Last week, the Park Board approved its 2015 budget, cutting recreation center hours across the city. Just weeks before, Park Board President Liz Wielinski explained in these pages why the board is spending a quarter-million dollars on a precursor study to a lawsuit, which could lead to hundreds of thousands in additional spending if the lawsuit is filed ("Southwest light rail needs more tunnel, less bridge," Oct. 31).

The Park Board seeks a tunnel under the Kenilworth Channel, it says, because the proposed bridge widening over the channel is "simply incompatible" with the parklike setting.

This objection leaves out some important context. Pre-construction, the man-made channel is currently crossed by a bike path and freight-rail bridge. Post-construction, the man-made channel will be crossed by a bike path and a light- and freight-rail bridge. The change will be 28 feet in additional bridge width (from 45 feet currently to 73 feet, separated into two bridges with a 9-foot gap).

To put this in perspective, the channel on the other side of Lake of the Isles is crossed by a multiuse trail, West Lake of the Isles Parkway and six lanes of Lake Street traffic, but still thousands happily use these passages every year. Voting with their feet and their paddles, the public already agrees that bridges are compatible with park use.

If the Green Line extension is not built, southwest Minneapolis and the southwest metro will remain dependent entirely on roads and motor vehicles. Anyone who drives this area at rush hour knows what that means: an environment of frequent, serious gridlock; polluted air, and endless pressure for more and more parking. This would be a tragedy of regional proportions.

Losing the light-rail project is a real risk if the Park Board moves forward with its lawsuit. Wielinski misrepresents the additional cost of the tunnel at $30 million to $50 million. The Metropolitan Council actually estimates that the tunnel would add $75 million in capital costs, and $45 million to $50 million in inflation cost due to an extra year of construction — or $120 million to $125 million in additional cost.

If the Park Board wins a lawsuit and forces a tunnel, this would trigger a new round of municipal consent with all five cities along the line, and require additional funding from the Legislature and the five counties in the Counties Transit Improvement Board. These additional costs would make the outcome uncertain at best.

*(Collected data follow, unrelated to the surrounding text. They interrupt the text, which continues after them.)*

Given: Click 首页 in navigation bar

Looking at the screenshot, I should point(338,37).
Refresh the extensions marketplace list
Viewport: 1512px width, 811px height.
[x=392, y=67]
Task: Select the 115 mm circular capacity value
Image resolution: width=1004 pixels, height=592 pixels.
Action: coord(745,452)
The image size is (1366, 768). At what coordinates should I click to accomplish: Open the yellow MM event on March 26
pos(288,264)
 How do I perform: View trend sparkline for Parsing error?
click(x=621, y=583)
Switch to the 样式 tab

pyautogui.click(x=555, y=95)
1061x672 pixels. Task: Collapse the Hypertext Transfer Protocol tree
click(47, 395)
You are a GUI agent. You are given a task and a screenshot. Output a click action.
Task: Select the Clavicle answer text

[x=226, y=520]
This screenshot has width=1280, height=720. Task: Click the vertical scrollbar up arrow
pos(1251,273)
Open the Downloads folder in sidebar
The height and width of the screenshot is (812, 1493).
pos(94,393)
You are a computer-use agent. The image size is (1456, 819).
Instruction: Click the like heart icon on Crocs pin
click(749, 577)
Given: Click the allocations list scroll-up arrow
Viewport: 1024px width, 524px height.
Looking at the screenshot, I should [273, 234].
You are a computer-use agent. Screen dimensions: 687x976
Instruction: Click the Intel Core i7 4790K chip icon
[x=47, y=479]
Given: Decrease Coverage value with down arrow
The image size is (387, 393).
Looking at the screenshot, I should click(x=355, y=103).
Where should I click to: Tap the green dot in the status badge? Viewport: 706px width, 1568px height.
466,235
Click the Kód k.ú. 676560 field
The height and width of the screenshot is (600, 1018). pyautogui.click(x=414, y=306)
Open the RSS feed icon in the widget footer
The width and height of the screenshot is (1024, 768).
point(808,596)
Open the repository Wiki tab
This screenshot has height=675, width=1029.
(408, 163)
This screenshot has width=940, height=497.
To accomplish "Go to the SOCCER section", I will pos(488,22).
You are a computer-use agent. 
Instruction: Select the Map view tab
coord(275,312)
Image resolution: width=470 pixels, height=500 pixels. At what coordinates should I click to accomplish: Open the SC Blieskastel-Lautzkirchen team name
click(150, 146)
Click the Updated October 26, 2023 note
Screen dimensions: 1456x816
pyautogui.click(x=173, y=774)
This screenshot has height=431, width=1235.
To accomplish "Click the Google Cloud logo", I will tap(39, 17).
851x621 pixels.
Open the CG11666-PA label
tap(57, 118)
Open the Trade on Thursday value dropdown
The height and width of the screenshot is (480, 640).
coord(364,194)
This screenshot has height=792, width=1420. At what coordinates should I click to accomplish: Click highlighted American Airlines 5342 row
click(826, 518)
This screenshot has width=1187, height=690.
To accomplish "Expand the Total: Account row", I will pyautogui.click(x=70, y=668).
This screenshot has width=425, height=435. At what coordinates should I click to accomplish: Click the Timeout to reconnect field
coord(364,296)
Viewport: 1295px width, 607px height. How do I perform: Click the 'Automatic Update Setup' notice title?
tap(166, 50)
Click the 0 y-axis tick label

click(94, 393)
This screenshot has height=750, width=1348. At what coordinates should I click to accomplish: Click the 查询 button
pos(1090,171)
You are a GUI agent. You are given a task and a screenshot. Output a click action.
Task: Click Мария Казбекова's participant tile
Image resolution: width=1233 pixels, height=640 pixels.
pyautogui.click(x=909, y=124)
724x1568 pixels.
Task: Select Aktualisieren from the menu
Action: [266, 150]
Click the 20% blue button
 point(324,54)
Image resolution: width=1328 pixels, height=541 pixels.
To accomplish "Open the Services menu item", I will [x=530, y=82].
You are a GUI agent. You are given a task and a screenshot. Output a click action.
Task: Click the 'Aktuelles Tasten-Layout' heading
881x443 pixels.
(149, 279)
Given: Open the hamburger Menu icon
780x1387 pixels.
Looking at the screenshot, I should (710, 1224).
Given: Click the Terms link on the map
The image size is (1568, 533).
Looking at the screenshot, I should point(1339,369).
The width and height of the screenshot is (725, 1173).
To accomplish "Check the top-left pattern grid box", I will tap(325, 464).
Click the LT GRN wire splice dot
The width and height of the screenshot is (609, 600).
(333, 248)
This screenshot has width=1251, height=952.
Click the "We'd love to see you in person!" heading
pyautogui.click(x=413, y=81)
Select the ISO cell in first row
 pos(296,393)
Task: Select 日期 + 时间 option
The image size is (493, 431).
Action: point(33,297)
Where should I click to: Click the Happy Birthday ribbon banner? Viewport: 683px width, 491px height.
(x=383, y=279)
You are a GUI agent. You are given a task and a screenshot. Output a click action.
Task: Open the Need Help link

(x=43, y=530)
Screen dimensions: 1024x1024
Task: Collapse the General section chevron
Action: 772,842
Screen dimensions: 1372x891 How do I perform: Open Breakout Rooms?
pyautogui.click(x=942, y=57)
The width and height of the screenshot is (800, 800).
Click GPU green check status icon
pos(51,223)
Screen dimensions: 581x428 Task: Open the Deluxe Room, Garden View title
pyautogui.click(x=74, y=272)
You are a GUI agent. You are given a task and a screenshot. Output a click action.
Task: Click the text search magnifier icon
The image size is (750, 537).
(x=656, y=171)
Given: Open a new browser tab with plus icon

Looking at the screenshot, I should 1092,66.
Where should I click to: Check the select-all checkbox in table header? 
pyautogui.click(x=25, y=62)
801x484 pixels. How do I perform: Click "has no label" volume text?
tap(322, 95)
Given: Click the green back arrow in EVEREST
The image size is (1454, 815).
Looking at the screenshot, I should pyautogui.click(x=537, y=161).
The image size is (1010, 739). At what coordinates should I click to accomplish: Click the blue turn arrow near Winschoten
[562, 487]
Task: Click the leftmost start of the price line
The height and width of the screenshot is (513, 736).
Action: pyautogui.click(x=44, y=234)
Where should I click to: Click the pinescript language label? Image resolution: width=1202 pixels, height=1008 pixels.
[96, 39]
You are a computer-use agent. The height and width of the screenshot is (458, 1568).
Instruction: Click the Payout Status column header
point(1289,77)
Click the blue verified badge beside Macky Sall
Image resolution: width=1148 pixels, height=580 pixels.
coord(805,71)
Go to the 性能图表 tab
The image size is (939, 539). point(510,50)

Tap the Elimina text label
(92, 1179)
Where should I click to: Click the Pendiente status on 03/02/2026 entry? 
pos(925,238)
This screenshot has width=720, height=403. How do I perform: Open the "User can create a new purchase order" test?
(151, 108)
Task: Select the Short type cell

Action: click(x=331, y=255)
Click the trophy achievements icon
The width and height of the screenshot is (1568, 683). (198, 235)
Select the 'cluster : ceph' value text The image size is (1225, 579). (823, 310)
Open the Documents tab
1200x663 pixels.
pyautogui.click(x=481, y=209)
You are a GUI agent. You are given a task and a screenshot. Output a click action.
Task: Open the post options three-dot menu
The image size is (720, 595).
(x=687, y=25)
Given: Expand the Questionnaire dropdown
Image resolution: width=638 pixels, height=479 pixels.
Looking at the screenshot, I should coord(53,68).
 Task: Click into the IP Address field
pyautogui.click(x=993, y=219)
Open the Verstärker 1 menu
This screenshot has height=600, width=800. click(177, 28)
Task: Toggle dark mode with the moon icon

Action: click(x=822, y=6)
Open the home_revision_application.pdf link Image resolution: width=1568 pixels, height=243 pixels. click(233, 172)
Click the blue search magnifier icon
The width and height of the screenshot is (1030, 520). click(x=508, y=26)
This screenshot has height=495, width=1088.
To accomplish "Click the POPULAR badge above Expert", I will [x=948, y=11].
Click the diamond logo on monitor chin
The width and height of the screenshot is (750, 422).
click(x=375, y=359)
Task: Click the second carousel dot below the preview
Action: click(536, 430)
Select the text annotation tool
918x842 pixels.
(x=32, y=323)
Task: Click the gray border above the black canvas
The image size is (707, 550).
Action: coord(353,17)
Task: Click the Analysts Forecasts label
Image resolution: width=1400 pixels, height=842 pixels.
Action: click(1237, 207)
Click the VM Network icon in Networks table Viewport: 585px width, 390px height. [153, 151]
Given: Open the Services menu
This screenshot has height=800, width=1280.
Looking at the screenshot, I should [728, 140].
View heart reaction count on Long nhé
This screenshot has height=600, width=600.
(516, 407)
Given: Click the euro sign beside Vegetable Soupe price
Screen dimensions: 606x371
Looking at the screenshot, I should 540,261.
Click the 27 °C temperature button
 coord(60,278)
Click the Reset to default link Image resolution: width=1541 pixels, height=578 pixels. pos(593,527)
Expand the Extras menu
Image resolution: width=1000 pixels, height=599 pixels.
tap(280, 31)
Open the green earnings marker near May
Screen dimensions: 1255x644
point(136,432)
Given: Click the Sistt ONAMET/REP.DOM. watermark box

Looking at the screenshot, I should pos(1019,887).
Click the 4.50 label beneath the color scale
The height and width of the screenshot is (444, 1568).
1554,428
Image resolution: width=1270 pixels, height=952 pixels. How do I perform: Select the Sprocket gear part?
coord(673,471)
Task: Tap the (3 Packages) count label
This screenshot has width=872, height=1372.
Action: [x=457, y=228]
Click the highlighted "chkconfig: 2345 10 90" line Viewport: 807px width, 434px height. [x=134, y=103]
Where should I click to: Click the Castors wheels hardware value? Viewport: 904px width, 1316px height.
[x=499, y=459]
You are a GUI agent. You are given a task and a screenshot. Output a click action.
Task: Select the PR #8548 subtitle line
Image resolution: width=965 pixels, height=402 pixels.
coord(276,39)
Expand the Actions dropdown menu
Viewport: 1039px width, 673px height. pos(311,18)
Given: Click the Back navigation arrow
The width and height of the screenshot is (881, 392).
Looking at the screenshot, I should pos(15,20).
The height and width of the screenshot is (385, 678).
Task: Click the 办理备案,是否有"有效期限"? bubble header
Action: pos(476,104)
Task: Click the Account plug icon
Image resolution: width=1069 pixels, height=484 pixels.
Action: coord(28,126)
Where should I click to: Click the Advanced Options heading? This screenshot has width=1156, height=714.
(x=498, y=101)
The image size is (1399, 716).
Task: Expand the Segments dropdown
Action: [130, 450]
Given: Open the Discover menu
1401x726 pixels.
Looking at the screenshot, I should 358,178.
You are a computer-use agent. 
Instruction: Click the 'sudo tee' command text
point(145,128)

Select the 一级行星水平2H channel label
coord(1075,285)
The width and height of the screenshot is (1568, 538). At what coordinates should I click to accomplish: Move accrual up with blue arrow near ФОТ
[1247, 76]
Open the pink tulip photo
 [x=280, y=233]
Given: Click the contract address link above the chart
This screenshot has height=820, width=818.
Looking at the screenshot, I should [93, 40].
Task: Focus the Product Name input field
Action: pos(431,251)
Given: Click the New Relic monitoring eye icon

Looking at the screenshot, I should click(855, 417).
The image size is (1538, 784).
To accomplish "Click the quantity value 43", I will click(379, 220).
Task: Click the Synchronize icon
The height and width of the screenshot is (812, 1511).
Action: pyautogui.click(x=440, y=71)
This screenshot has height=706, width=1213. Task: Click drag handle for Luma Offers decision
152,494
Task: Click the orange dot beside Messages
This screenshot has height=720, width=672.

There is also a real danger that the Park Board's suit could result in the loss of more than half a billion dollars in federal funding. In today's political climate, federal transit funding is neither patient nor plentiful. It will go elsewhere if project development is delayed too long. Wielinski and the Park Board claim to support this project, but their recent actions threaten to prove that untrue.

A larger, permanent cost of tunneling under the channel could be the loss of the 21st Street Station and the connectivity to communities of color and low-income residents along Franklin Avenue. Losing the 21st Street Station would mean transit trips in this corridor would remain impractical for thousands of potential users in a key target demographic: those who could access economic opportunity in the southwest metro.

A Park Board lawsuit would arrive just when the board is cutting back on recreation center hours and has reached, according to Superintendent Jayne Miller, a "critical juncture requiring significant attention to address the gap between available resources and the demand on and needs of the park system." Given the many other important priorities facing the Park Board, we believe this lawsuit is not a responsible use of taxpayer funds.

New infrastructure investments are never easy. But we have to ask: Is 28 feet of bridge width over a man-made channel worth $120 million to $125 million in scarce transit funding? Is it worth risking a project that will bring significant economic development? Is it worth risking important equity achievements, including a 32 percent minority hiring goal and a $330 million payroll? Is it worth denying 21st Street light-rail access to thousands of working families? Is it worth locking in a failed paradigm of gridlock and pollution for the southwest metro?

The answer, we believe, is clearly "No."

Todd Klingel is president and CEO, Minneapolis Regional Chamber of Commerce; Dan McConnell is business manager, Minneapolis Building and Construction Trades Council; Jay Bad Heart Bull is president/CEO, Native American Community Development Institute.